• **TASK STATEMENT**
Reproduce, unchanged, the lines between the one holding "Viewport: 1010px width, 650px height." and the last line of the records, including both ends, but no pictures.

[Stored items]

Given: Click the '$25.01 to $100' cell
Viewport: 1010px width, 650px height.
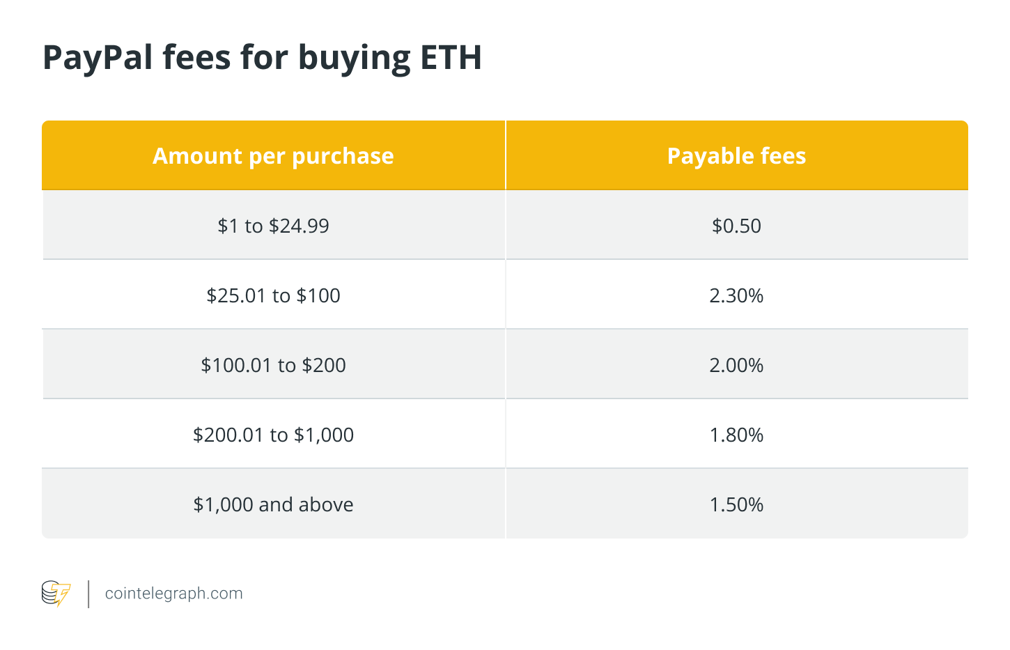Looking at the screenshot, I should tap(274, 295).
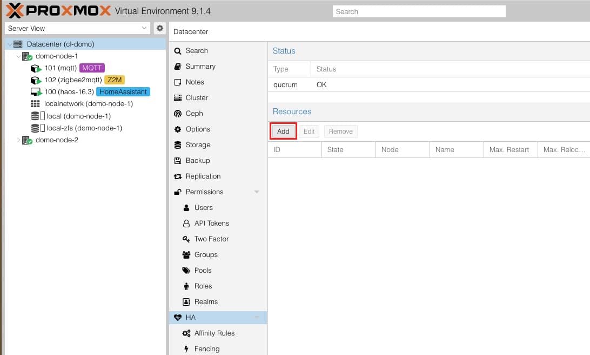590x355 pixels.
Task: Select the API Tokens menu entry
Action: [x=211, y=223]
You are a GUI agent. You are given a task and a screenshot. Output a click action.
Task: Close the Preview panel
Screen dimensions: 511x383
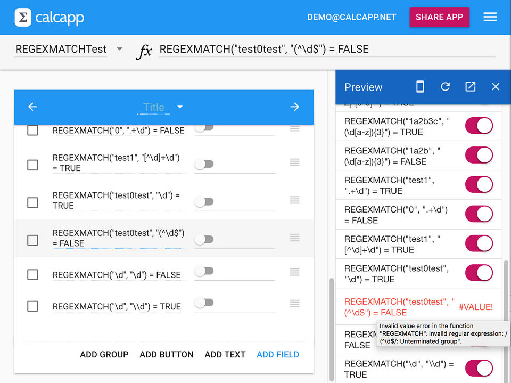point(496,87)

• **SOLUTION TO THIS EXERCISE**
Viewport: 1010px width, 650px height.
Looking at the screenshot, I should tap(274, 295).
590x355 pixels.
Task: Select the API Tokens menu entry
Action: [x=211, y=223]
You are a GUI agent. You are given a task and a screenshot. Output a click action.
Task: Close the Preview panel
Screen dimensions: 511x383
point(496,87)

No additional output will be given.